EXERCISE INPUTS START
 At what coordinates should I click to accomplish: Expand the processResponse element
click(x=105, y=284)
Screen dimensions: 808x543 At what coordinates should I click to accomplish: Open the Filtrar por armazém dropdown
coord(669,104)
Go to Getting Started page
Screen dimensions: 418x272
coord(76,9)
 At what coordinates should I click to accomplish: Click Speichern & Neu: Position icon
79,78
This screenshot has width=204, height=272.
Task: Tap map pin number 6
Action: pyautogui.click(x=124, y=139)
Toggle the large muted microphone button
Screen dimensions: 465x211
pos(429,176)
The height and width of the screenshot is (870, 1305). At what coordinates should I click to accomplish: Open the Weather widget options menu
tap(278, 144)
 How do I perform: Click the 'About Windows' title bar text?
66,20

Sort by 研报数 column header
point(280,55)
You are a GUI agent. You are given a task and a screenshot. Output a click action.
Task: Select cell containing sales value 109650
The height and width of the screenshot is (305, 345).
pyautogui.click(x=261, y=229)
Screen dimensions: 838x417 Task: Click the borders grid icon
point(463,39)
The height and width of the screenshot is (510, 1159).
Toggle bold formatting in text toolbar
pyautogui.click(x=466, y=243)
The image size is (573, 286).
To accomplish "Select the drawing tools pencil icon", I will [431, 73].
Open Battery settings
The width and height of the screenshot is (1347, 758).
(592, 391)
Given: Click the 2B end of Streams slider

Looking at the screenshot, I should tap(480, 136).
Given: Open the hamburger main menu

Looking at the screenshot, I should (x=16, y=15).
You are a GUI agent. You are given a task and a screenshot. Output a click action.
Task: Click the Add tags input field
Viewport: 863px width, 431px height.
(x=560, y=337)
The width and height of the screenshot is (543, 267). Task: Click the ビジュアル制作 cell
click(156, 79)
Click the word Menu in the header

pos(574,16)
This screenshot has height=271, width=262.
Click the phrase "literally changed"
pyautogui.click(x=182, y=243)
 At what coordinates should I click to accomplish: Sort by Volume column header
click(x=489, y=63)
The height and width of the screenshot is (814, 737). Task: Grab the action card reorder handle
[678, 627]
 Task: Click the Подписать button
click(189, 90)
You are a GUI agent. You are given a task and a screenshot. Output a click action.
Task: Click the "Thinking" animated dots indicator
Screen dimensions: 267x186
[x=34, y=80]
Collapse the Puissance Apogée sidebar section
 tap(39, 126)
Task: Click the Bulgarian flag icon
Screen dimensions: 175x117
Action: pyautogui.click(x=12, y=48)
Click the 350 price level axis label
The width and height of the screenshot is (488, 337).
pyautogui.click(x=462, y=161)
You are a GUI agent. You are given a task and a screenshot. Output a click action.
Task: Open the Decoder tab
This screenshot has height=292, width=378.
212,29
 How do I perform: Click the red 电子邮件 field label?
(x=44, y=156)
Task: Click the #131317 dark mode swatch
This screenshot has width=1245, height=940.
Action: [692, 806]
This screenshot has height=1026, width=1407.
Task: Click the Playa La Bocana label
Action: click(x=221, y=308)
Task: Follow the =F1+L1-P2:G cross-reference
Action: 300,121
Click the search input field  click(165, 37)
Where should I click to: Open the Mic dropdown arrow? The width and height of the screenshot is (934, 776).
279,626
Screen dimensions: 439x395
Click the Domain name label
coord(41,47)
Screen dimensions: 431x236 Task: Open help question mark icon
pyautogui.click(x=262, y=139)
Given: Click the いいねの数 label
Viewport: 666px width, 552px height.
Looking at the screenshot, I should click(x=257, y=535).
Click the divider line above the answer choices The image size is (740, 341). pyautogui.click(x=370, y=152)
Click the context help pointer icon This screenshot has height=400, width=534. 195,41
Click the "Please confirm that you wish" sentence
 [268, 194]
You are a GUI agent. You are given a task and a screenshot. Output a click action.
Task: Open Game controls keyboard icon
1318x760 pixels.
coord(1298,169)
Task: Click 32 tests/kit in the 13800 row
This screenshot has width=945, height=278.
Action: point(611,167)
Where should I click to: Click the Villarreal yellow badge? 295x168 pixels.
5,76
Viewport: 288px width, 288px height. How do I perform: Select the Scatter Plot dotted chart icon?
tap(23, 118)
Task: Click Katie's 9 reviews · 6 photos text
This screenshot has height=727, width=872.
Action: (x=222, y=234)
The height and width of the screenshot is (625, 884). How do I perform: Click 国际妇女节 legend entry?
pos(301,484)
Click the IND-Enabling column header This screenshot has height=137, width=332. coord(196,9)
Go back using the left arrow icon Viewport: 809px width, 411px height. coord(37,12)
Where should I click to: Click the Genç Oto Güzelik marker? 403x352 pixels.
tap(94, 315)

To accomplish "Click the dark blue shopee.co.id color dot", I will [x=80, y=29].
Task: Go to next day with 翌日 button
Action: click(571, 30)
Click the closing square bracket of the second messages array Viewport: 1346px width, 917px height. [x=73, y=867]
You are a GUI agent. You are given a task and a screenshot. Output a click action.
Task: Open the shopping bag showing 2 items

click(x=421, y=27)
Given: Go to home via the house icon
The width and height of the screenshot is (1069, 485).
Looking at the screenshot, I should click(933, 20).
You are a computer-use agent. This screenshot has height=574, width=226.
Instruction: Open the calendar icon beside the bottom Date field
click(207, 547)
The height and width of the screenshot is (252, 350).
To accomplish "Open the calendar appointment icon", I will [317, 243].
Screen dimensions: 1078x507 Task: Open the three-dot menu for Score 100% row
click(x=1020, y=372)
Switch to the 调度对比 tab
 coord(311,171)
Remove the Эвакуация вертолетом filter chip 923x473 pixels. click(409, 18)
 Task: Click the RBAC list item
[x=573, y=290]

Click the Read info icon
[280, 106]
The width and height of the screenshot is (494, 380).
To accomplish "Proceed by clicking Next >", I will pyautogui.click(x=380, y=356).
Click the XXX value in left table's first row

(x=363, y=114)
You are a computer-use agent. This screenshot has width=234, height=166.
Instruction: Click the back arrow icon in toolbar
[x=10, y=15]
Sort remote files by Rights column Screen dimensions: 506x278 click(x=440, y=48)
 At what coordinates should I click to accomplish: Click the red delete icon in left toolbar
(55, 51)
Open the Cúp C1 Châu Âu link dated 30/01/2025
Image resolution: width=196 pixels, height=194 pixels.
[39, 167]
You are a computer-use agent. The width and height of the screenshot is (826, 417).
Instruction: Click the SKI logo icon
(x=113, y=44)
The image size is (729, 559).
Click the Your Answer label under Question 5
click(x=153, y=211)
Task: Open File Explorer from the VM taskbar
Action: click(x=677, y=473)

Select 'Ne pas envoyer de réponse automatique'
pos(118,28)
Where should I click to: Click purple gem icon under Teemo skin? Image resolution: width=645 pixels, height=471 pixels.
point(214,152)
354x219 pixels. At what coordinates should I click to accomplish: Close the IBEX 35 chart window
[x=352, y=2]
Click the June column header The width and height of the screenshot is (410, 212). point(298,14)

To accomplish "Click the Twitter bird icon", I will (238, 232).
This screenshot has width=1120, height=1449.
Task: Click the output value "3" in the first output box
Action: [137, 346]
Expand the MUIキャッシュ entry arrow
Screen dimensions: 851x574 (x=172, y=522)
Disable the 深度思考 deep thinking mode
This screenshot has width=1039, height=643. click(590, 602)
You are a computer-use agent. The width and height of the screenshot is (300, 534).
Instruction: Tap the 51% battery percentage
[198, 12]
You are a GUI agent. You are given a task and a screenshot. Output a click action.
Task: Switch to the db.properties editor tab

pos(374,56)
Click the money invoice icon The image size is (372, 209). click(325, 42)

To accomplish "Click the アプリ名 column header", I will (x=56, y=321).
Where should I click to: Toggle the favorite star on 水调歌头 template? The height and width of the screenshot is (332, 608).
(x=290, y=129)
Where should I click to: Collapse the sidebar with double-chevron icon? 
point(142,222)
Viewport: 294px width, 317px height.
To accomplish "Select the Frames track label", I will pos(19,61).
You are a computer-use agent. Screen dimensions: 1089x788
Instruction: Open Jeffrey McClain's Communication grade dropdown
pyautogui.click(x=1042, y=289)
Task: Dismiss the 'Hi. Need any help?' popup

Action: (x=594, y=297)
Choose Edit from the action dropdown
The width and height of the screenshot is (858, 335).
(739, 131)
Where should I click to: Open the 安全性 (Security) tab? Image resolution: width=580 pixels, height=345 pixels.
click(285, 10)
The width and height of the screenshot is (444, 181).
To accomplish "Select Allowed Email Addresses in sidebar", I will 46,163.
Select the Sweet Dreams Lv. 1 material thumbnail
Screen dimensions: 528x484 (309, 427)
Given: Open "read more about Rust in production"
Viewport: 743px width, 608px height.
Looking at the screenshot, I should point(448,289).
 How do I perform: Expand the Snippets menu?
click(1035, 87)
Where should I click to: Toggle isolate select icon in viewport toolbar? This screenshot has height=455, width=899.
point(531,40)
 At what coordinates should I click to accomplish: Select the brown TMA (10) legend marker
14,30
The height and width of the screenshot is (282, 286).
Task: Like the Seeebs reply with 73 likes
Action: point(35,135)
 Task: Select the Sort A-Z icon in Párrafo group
EXERCISE INPUTS END
YOUR OBJECTIVE
Using the listing above, return word for word each line from the one that has "This screenshot has height=271, width=262." through the one that has "animated dots indicator", and no line outside that range.

WRITTEN RESPONSE
This screenshot has height=271, width=262.
Click the phrase "literally changed"
pyautogui.click(x=182, y=243)
 At what coordinates should I click to accomplish: Sort by Volume column header
click(x=489, y=63)
The height and width of the screenshot is (814, 737). Task: Grab the action card reorder handle
[678, 627]
 Task: Click the Подписать button
click(189, 90)
You are a GUI agent. You are given a task and a screenshot. Output a click action.
Task: Click the "Thinking" animated dots indicator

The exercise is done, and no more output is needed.